# Source excerpt
72% of young people living in Inner London have visited an arts exhibition in the past year (either at school or in their free time) compared to 57% of those living in Outer London.

With the exception of Cinema, attendance of cultural events and venues is higher among young people living in Inner London boroughs compared to those living in Outer London. This is perhaps unsurprising, given that the major cultural institutions tend to be clustered in the city centre.

Interestingly, schools do not appear to be levelling the difference by borough - if anything, the disparity in engagement between young people in Inner and Outer London is larger for those who are still at school. This echoes what we already know anecdotally, that distance makes it more difficult for schools in Outer London and cultural organisations to build active relationships.

Although young people generally engage less with arts and culture as they leave school, there is less of a difference between those who live in Inner and Outer London past the age of 16. This could potentially amount to more choice about how to structure their spare time and freedom / confidence to move around the city.

Source: Taken from 'Cultural Engagement by Young Londoners: An Introduction to key trends, drivers and challenges' our survey of young Londoners, investigating patterns of engagement of young Londoners aged 11-25 with cultural opportunities and reflecting on factors that may be influencing them.

Base: 1664 young people living in London aged 11-25; nationally representative sample by gender, age, social grade and borough.


No.1

44% of young people who are NEET have been to the Theatre in the past year compared to 69% of young people who are in education.

Looking at the flipside of this statistic, more than half of young people who are Not in Education, Employment or Training (NEET) have not been to the theatre in the past year compared to just under one third of young people in education. This is a significant difference which is not only reflected in theatre but across a range of cultural activities.

# Record set
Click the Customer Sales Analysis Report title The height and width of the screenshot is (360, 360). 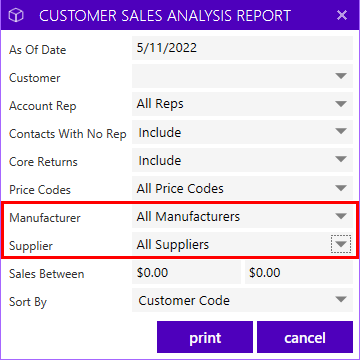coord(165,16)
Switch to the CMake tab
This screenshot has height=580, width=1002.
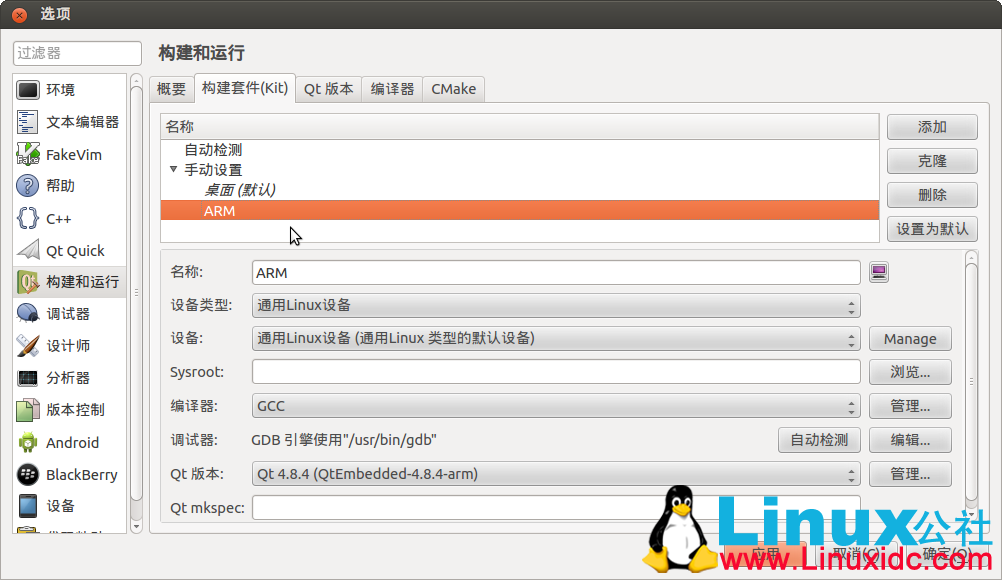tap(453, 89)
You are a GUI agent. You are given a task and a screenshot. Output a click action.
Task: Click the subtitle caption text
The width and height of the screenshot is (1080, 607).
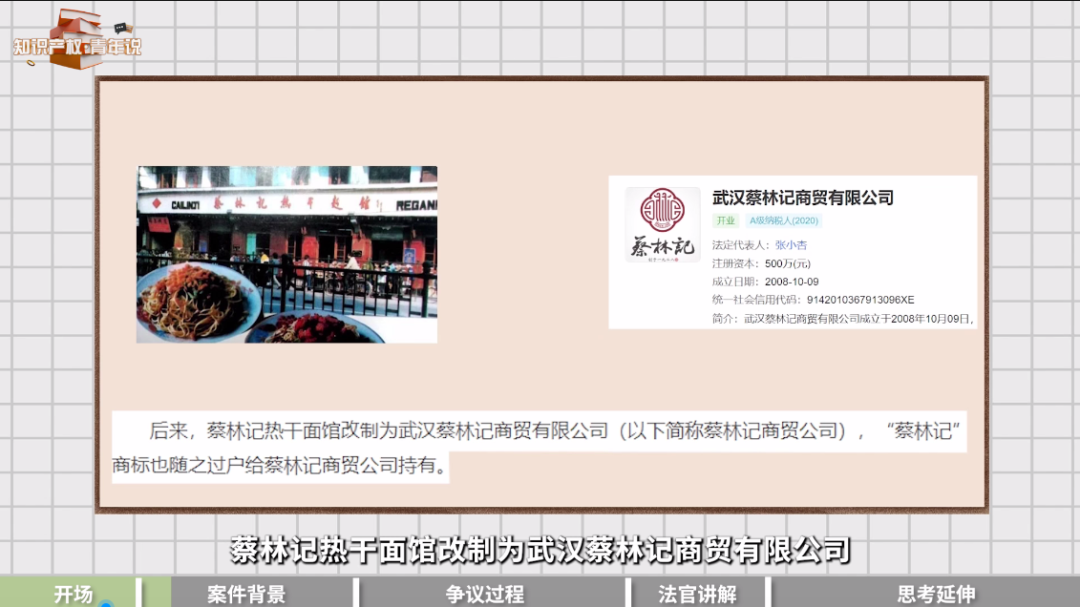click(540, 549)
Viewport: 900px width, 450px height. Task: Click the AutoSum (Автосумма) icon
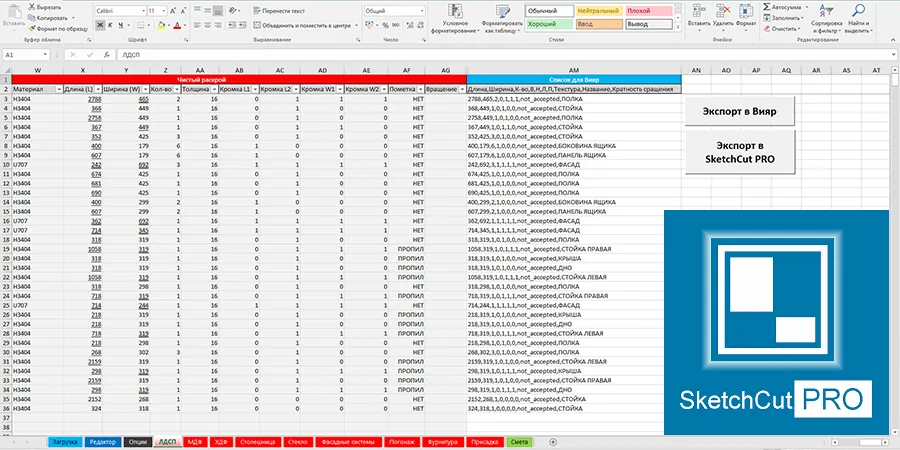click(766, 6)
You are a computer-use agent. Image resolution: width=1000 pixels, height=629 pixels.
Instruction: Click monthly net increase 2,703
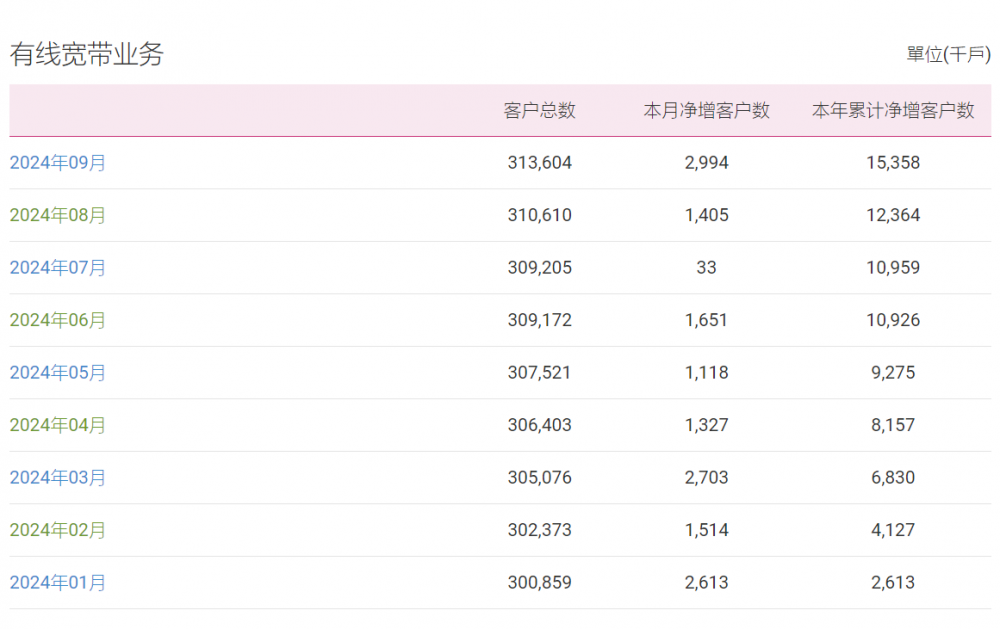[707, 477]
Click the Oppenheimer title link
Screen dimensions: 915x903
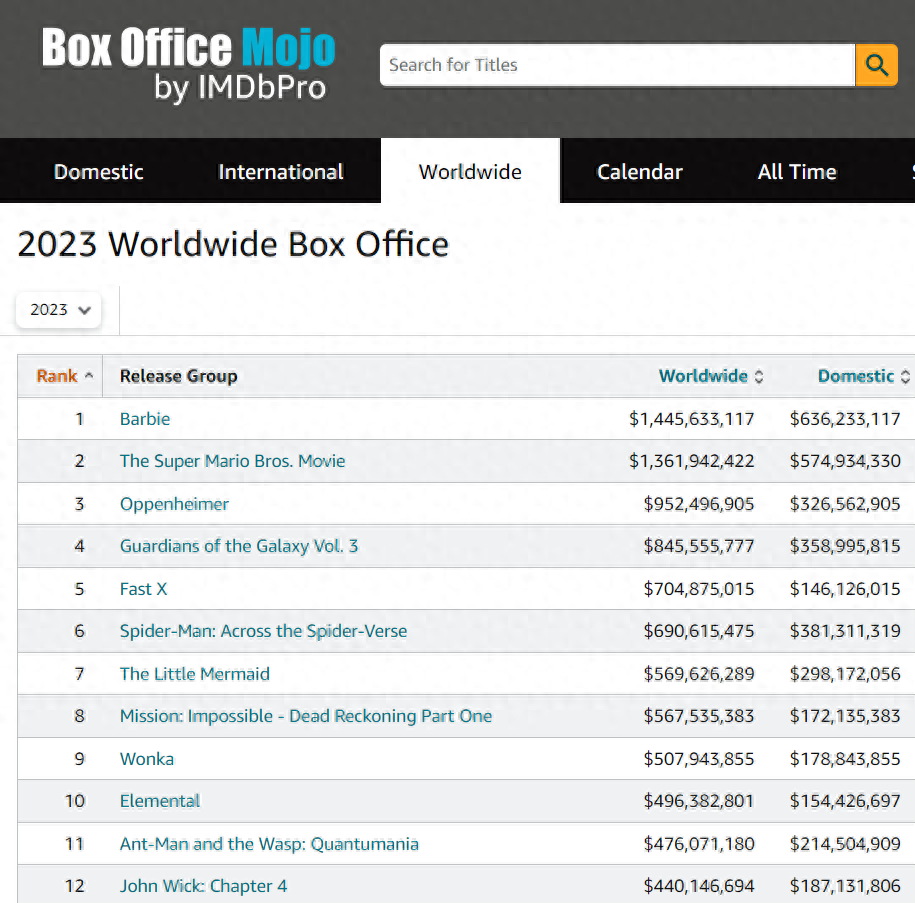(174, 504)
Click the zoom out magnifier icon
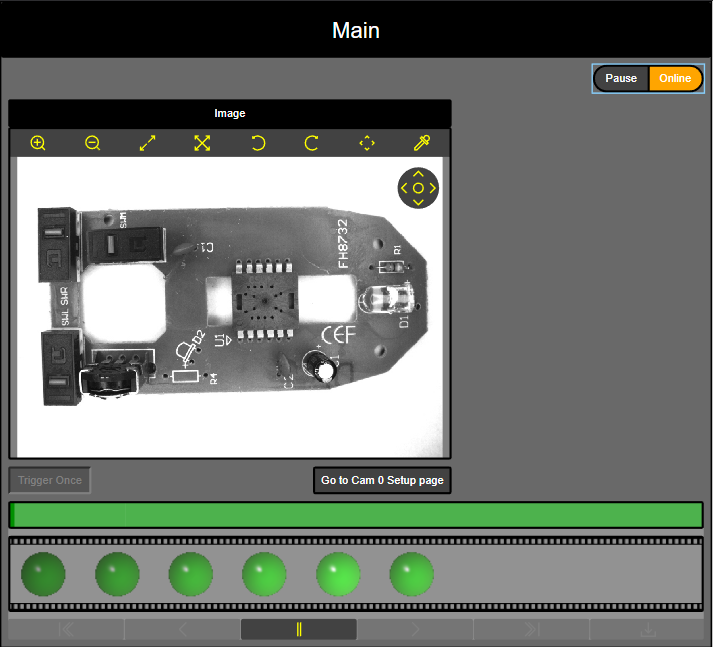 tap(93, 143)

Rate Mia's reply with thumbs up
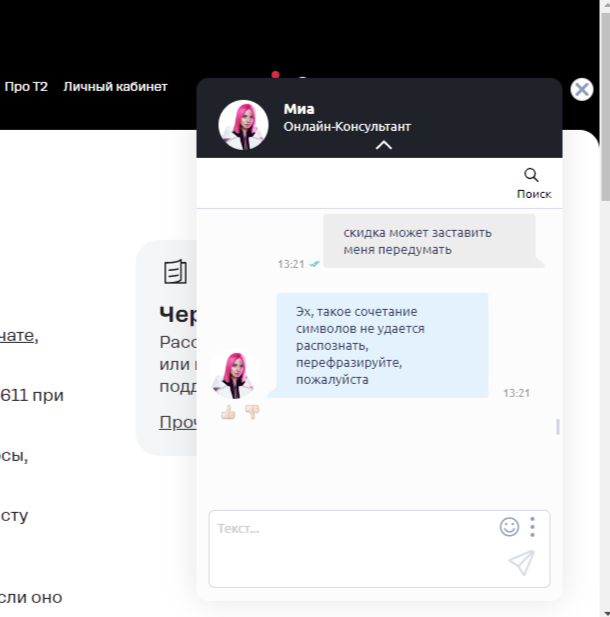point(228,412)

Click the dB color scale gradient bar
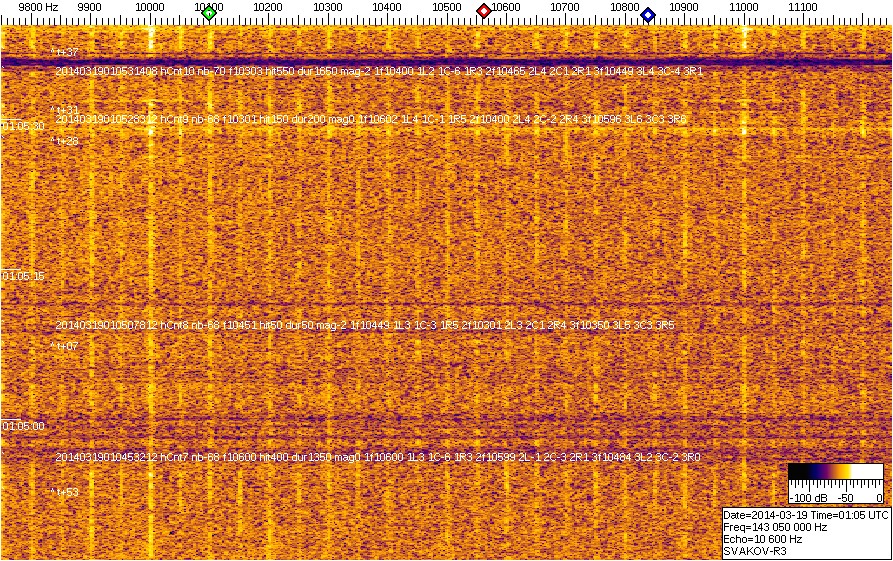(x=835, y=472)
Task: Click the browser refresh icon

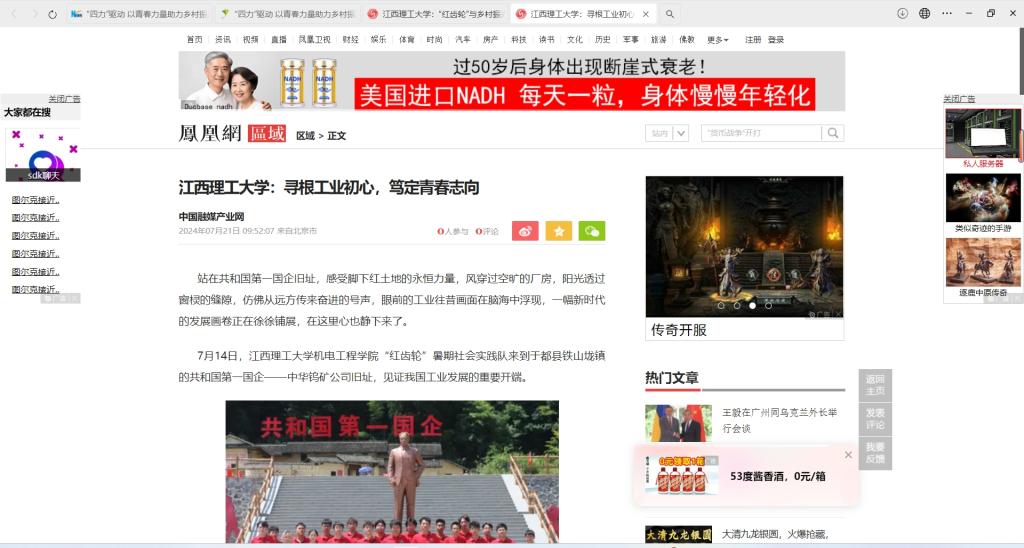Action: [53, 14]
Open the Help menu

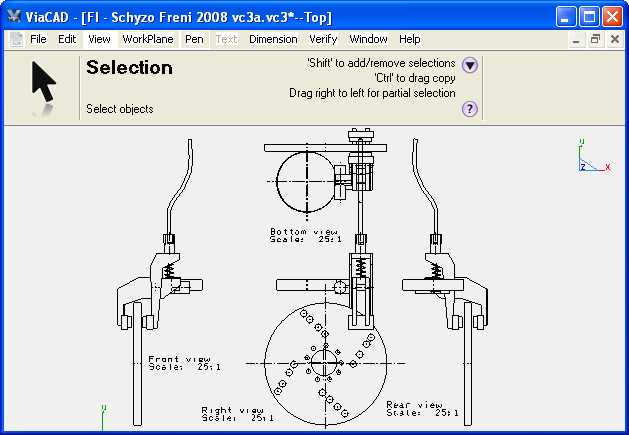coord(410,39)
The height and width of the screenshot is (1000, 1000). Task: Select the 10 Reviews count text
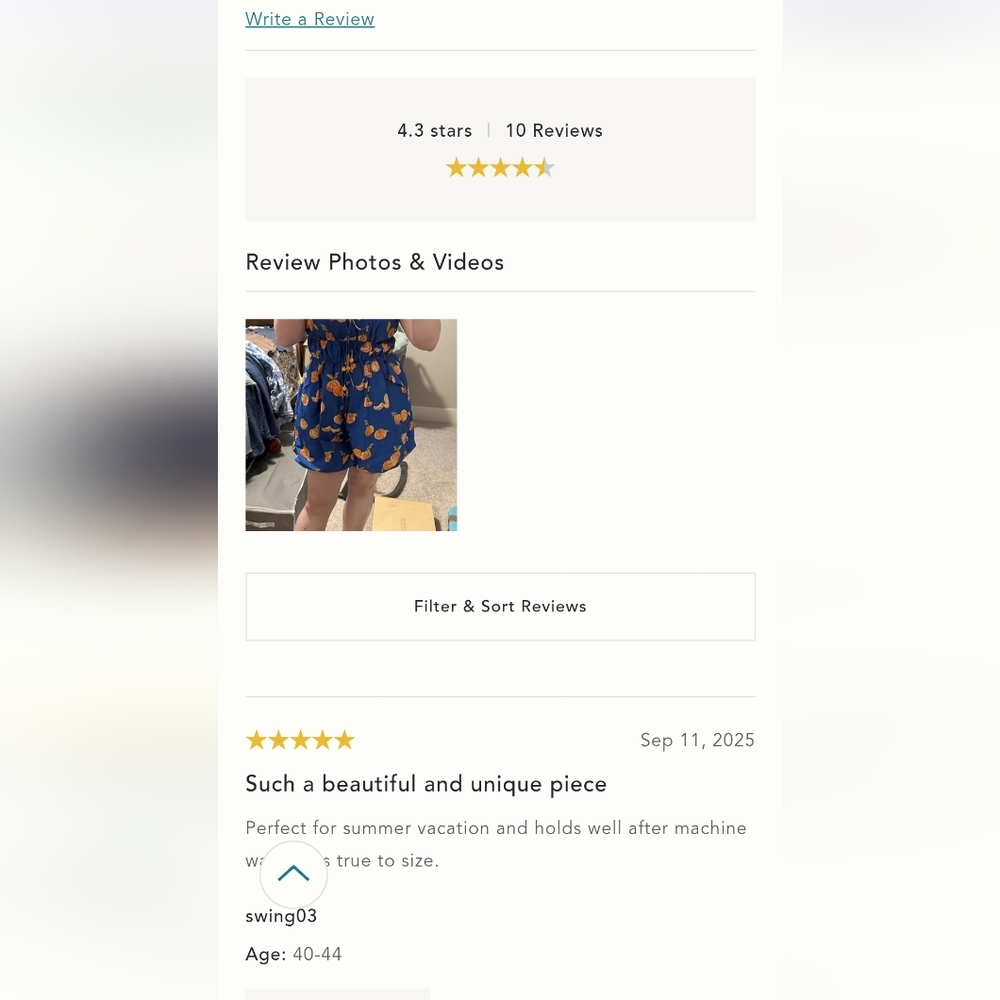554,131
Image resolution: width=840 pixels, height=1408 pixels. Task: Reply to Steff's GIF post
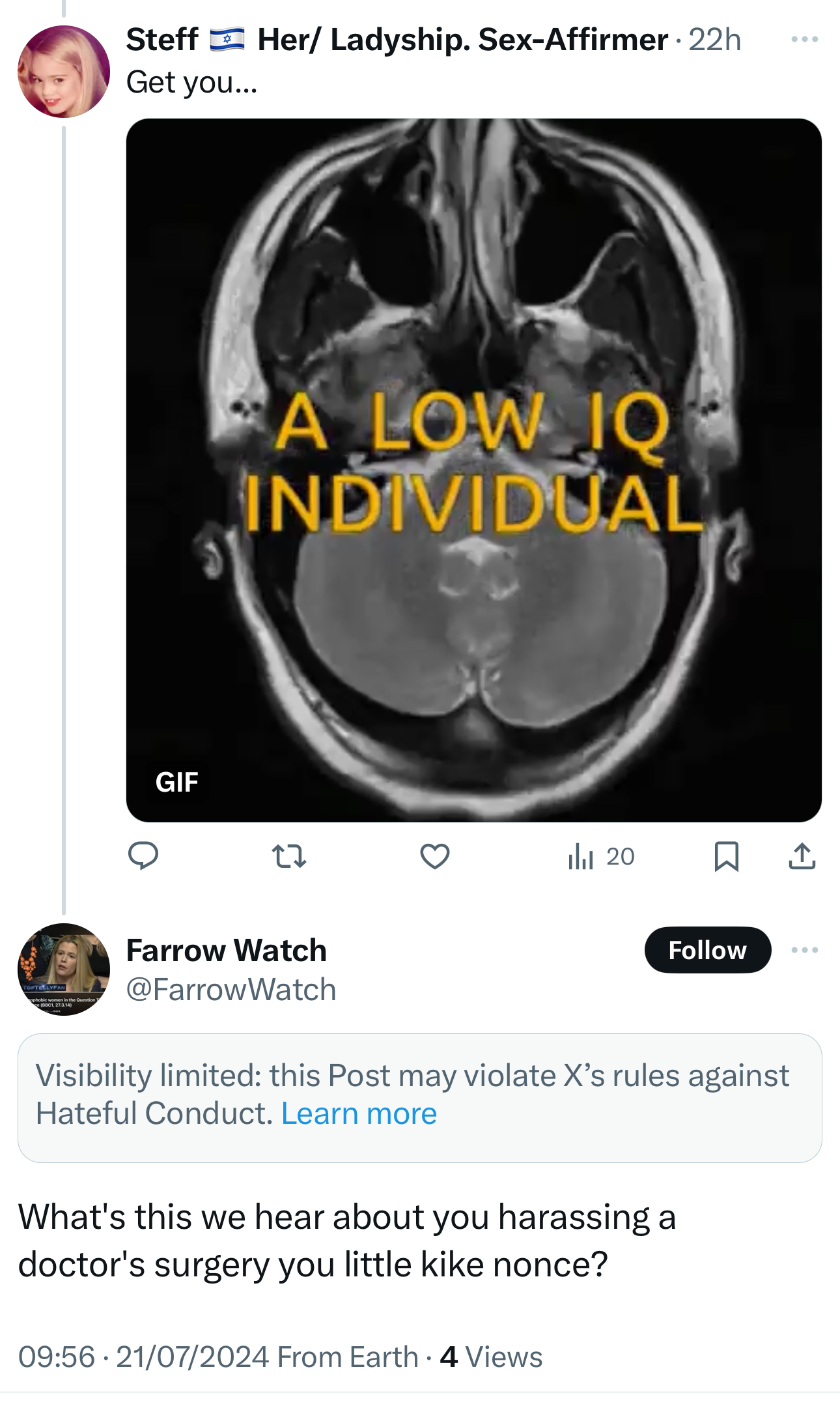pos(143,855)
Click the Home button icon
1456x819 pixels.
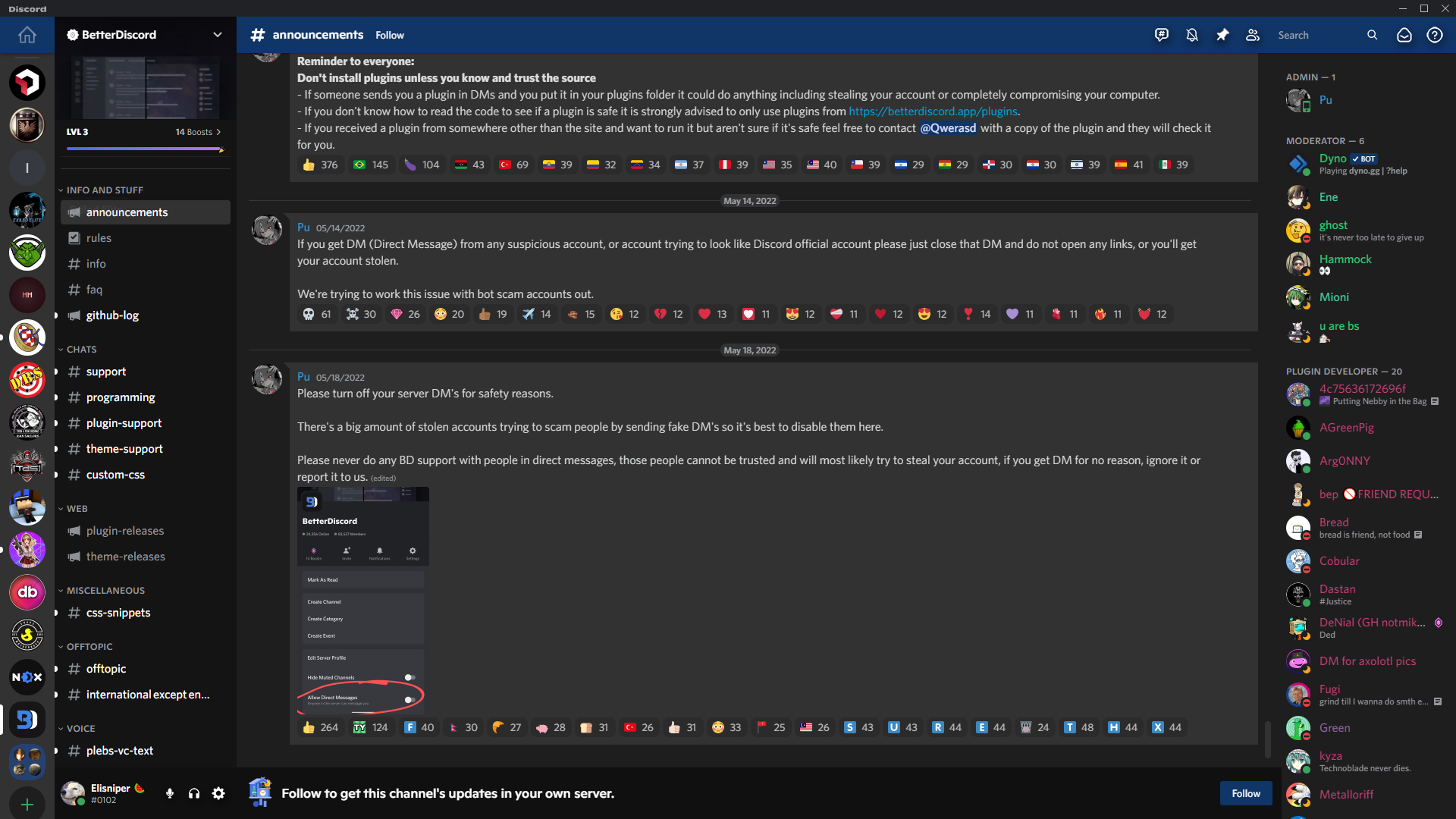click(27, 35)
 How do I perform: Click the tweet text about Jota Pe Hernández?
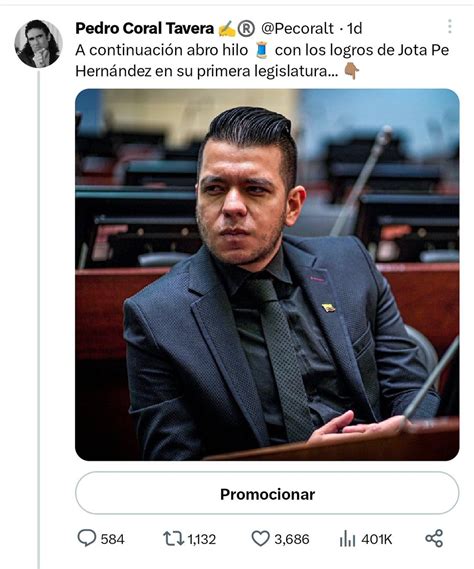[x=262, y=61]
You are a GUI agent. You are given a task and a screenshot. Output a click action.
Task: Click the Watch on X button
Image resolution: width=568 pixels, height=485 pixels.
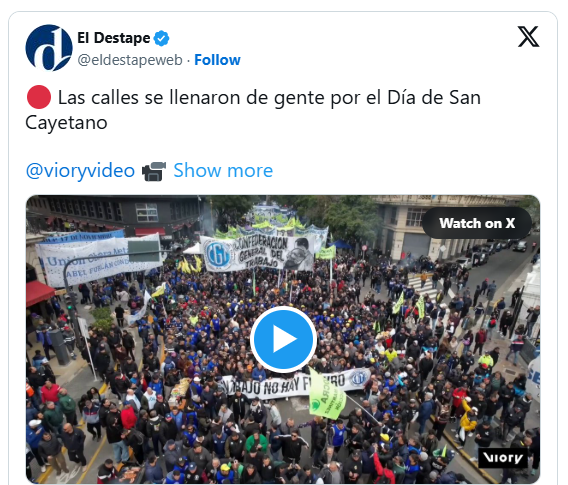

# Objective A
According to the excerpt on young Londoners' cultural engagement, how many young people formed the survey base?
# Objective B
Pick up the excerpt on young Londoners' cultural engagement after its last sentence and keep writing it.

# Response A
1664 young people living in London, aged 11-25.

# Response B
There are a number of reasons behind this. NEET young people are no longer at school and therefore don’t engage in cultural activities as part of their school day; they may also be from less privileged backgrounds and therefore less likely to have been encouraged by parents to engage; they may not be making social connections through work or training that might lead to greater cultural engagement; some may have personal circumstances which directly impact on their ability to engage (e.g. young carers, refugees).

Although, encouragingly, recent statistics from Local Authorities across England suggest that the number of NEET young people is currently at an all-time low, this group and devising a suitable ways for them to access the city’s cultural offer remains a challenge.


Source: Taken from 'Cultural Engagement by Young Londoners: An Introduction to key trends, drivers and challenges' our survey of young Londoners, investigating patterns of engagement of young Londoners aged 11-25 with cultural opportunities and reflecting on factors that may be influencing them.

Base: 1664 young people living in London aged 11-25; nationally representative sample by gender, age, social grade and borough.